Molecularly, we show that Recql5 plays two roles to protect against DSB formation and cell death in Jak2-mutant cells. First, we visualized replication tracts on individual DNA fibers by chromosome combing and observed that Recql5-deficient VF-B8 cells treated with HU exhibit increased numbers of stalled replication forks. Moreover, Recql5 deficiency also led to an inability to restart forks stalled by HU treatment. This indicates that the absence of Recql5 leads to replication forks which are unstably arrested upon HU treatment, leading to fork collapse and the generation of DSBs. Second, we quantified the rate of single-stranded annealing (SSA) repair following Recql5 knockdown. Consistent with previous reports, we observed increased rates of SSA repair in VF-B8 cells compared to WT-B8 cells. However, this difference in the rate of SSA repair is abrogated upon Recql5 knockdown, suggesting that Recql5 functions as a mediator for the SSA DNA repair pathway. Cumulatively, these findings suggest that Recql5 up-regulation in Jak2V617F-expressing cells plays a role in protecting against DNA damage-induced cell death through (1) stabilization of stalled replication forks thus preventing their collapse, and (2) promoting rapid (albeit error prone) SSA DNA repair to ameliorate genomic instability.

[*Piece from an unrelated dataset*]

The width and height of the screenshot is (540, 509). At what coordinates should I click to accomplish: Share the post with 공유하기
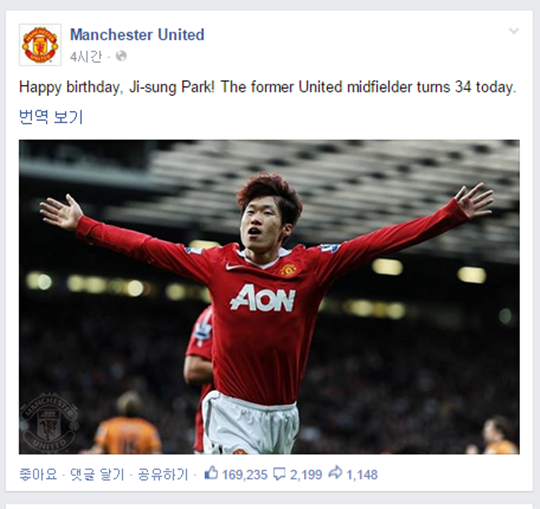tap(163, 475)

Finally, we tested whether modulation of RECQL5 could also increase sensitivity of JAK2V617F-positive cells from primary MPN patients to HU. Following depletion with RECQL5, c-kit-enriched peripheral blood mononuclear cells from 2 essential thrombocythemia and 3 myelofibrosis patients were grown in semi-solid medium supplemented with HU for 14 days. Strikingly, we observed more specific eradication of JAK2V617F-positive erythroid progenitor colonies compared to autologous wildtype colonies from all patients examined. In contrast, no specific killing of JAK2V617F-positive erythroblasts was seen following transduction of control hairpins. This suggests that RECQL5 knockdown may potentially open a therapeutic window by sensitizing Jak2V617F-expressing cells to HU and other agents that induce replication stress.